◆ INSTRUCTIONS TO FOLLOW
Pick up the Engram memory benchmark page at the point where it stops and continue writing it.

◆ PASSAGE PROVIDED
<<<<

GitHub - Ubundi/engram-benchmark: Benchmark for evaluating long-term memory in AI agents. Seeds conversations, waits for memory processing, then probes recall in a fresh session.

Dataset · Benchmark Spec · Official Release · Evaluation Protocol · Related Work · Dataset Card · Leaderboard Policy · Integration Guide

Engram is a runtime benchmark for evaluating long-term memory in AI agents. It measures memory behavior after the original context window is gone: whether an agent can recover grounded, specific knowledge from prior sessions, fall back to only partial recollection, abstain safely, or hallucinate.

Unlike static QA or retrieval-only tests, Engram runs inside the agent runtime itself: it seeds multi-turn conversation histories, waits for memory processing to settle, then probes recall in a fresh session with no haystack in context. Whatever memory architecture the agent actually uses is what gets measured.

Engram is intended to be benchmark-first and system-neutral. The benchmark defines the task format, runtime protocol, scoring rubric, and artifact requirements; systems such as OpenClaw, OpenClaw memory-plugin variants, or any third-party agent are evaluated against the same procedure.

Evaluated Memory Systems

The benchmark is system-neutral, but this repository currently focuses on a practical OpenClaw evaluation lineup built around one baseline runtime and four memory-system integrations:

Benchmark track	Runtime setup	Upstream project	Notes
`baseline`	OpenClaw reference agent with the standard benchmark workspace and no additional benchmark-specific memory augmentation	OpenClaw	Use this as the no-augmentation control row. In practice, teams often keep only the standard OpenClaw memory-core or session-memory path enabled here.
`mem0`	OpenClaw with the Mem0-backed memory plugin enabled	serenichron/openclaw-memory-mem0	Mem0-backed semantic memory via a self-hosted Mem0 REST API.
`clawvault`	OpenClaw with ClawVault installed and wired into the runtime	Versatly/clawvault	Structured, local-first memory with markdown storage, graph-aware retrieval, and session lifecycle primitives.

>>>>

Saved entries

<<<<

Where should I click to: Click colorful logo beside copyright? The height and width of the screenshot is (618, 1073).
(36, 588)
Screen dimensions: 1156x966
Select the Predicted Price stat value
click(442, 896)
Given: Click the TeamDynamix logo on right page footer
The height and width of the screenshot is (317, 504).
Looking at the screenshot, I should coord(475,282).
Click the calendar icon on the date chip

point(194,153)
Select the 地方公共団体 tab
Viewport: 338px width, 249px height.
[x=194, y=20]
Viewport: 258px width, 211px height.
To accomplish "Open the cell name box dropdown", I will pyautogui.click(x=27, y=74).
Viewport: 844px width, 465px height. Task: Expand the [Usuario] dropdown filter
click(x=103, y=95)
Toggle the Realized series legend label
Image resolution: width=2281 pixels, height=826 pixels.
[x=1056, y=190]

>>>>

◆ WRITTEN ANSWER
`lossless-claw`	OpenClaw with the Lossless-Claw context engine enabled	@martian-engineering/lossless-claw	DAG-based lossless context compaction and expansion under the same OpenClaw runtime family.
`cortex`	OpenClaw with the Cortex memory plugin enabled	Ubundi/openclaw-cortex	Knowledge-graph-oriented long-term memory with auto-recall, auto-capture, and direct memory tools.

Important: Engram does not install, enable, or configure these memory systems for you. The benchmark measures whatever runtime state your agent already exposes. The --condition flag labels the evaluated configuration and enables benchmark-side behavior where implemented, such as Cortex preflight/date handling and condition-aware settle defaults.

What Engram Measures

Engram is designed to answer three benchmark questions:

Can an agent retrieve grounded project details from prior sessions?
Can it preserve rationale, evolution, and cross-session synthesis rather than only isolated facts?
How does it trade off grounded recall, abstention, and hallucination under a fixed runtime protocol?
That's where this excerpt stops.